═════ Sayfa alıntısı ═════
NATO ve İsrail eli ile Suriye’de iktidara getirilen HTŞ’nin Arap Alevi halkına yönelik katliamlarına ilişkin protestolar devam ediyor. Ülkenin bir çok yerinde gerçekleştirilen eylemlerde, HTŞ ve arkasındaki güçler teşhir edilerek Arap Alevi halkına ses vermeye çağrıldı.
Aydın: “HTŞ’nin işlediği suçlar görmezden geliniyor”
Kent Meydanı’nda bir araya gelen Alevi Kültürü Derneği ve İnsan Hakları Derneği temsilcileri, Suriye’de Alevilere yönelik devam eden soykırım ve katliamları kınayarak basın açıklaması yaptı. Pazartesi günü saat 18.30’da gerçekleşen açıklamaya, Aydın Emek ve Demokrasi Güçleri ile çok sayıda yurttaş katıldı. Sık sık “İnsanlık onuru barbarlığı yenecek!” ve “Susma, sustukça sıra sana gelecek!” sloganlarının atıldığı etkinlikte, duyarlılık çağrısı yapıldı.
Basın açıklamasını, Aydın Alevi Kültürü Derneği Başkanı Kenan Turan ve Aydın İnsan Hakları Derneği Şube Başkanı Melek Demir okudu.
“Suriye’de Alevi Soykırımı Yaşanıyor”
Aydın Alevi Kültürü Derneği Başkanı Kenan Turan, 8 Aralık’ta gerçekleşen yönetim değişikliğinin ardından Suriye’de Selefi inancı dışındaki tüm inançlara yönelik saldırıların arttığını belirtti. Turan, Alevi ve Hristiyan topluluklarına yönelik kutsal mekanlara saldırılar, katliamlar ve zorla kaçırmaların had safhaya ulaştığını vurguladı.
Turan, saldırıların Özbek, Çeçen ve benzeri dışarıdan gelen cihatçılar tarafından gerçekleştirildiği iddialarının gerçeği yansıtmadığını ifade ederek, “Fikrini, eylemini, parasını ve silahını emperyalist merkezlerden tedarik edenlerin fikirdaşlarını Sivas’tan, Maraş’tan, Çorum’dan çok iyi tanıyoruz. Suriye’de bir Alevi soykırımı yaşanıyor. Bu insanlık suçuna karşı insan haklarını savunan herkes, uluslararası güçler ve Türkiye Cumhuriyeti derhal harekete geçmelidir” dedi.
Turan, Türkiye’nin Suriye’de akrabaları bulunan yüz binlerce vatandaşı olduğunu hatırlatarak, bu kaosa seyirci kalmanın kabul edilemez olduğunu belirtti. Ayrıca, bölgedeki iç savaşın derinleşmesini önlemek amacıyla Birleşmiş Milletler’in barış gücünün bölgeye yerleştirilmesi çağrısında bulundu.
═════ Veri seti alıntısı ═════
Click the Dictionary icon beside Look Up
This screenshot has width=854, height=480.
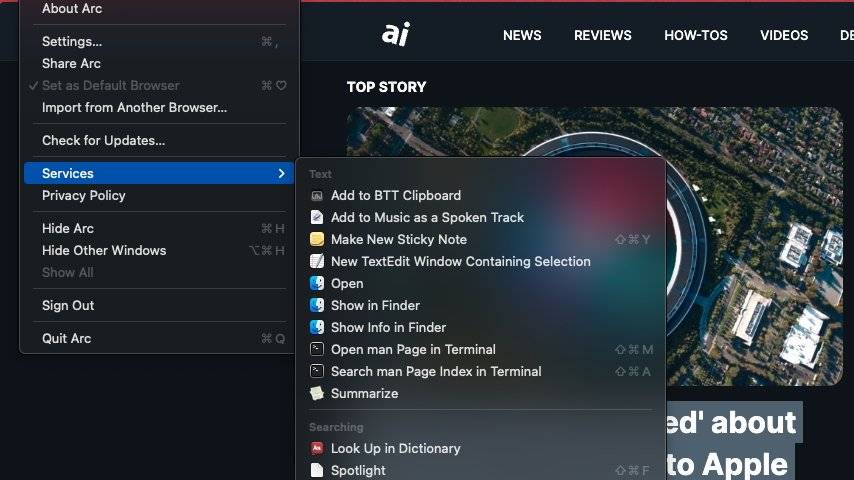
═════
### [Verilen görev 1]
Suriye protestoları haberinde “Turan, Türkiye’nin Suriye’de” ifadesinden “yerleştirilmesi çağrısında bulundu.” ifadesine kadar olan bölümü aynen tekrarla.
### [Verilen görev 2]
Suriye protestoları haberini kaldığı yerden sürdür.
Yukarıdaki veriler, Suriye protestoları haberinden ayrı bir malzemedir.

### [Çıktı 1]
Turan, Türkiye’nin Suriye’de akrabaları bulunan yüz binlerce vatandaşı olduğunu hatırlatarak, bu kaosa seyirci kalmanın kabul edilemez olduğunu belirtti. Ayrıca, bölgedeki iç savaşın derinleşmesini önlemek amacıyla Birleşmiş Milletler’in barış gücünün bölgeye yerleştirilmesi çağrısında bulundu.

### [Çıktı 2]
Aydın İnsan Hakları Derneği Şube Başkanı Melek Demir ise Suriye’de 8 Aralık 2024 tarihinde Baas rejiminin devrilmesiyle iktidarı ele geçiren cihatçı HTŞ yönetiminin Alevilere yönelik soykırım ve katliamlarına dikkat çekti. Demir, HTŞ’nin tıpkı IŞİD ve El Kaide gibi insanlık dışı yöntemlerle farklı inanç gruplarına soykırım uyguladığını ifade etti.
Demir, Türkiye’nin ve Batılı devletlerin HTŞ ile görüşme sırasına girdiğini ve bu insanlık suçlarının görmezden gelindiğini belirterek, “Sivillerin yaşam hakkı ciddi şekilde tehdit altında. Masum insanlar öldürülüyor, zorla yerinden ediliyor ve büyük bir insani kriz yaşanıyor” dedi.
Demir, uluslararası insan hakları örgütlerini ve demokratik kamuoyunu HTŞ’nin insanlık dışı saldırılarına karşı harekete geçmeye çağırdı. Ayrıca, HTŞ’nin işlediği suçların bağımsız heyetler tarafından yerinde araştırılması ve Alevi inancına mensup Suriyelilerin korunması amacıyla insani koridorlar açılması gerektiğini vurguladı.
Basın açıklaması, “İnsanlık onuru barbarlığı yenecek!” sloganlarıyla sona erdi.
Malatya: “Aleviler hedef gösterilirken, saldırılar doruk noktasına ulaşmıştır”
Malatya Emek ve Demokrasi Platformu, Emeksiz Üst Kavşağında bir basın açıklaması düzenledi.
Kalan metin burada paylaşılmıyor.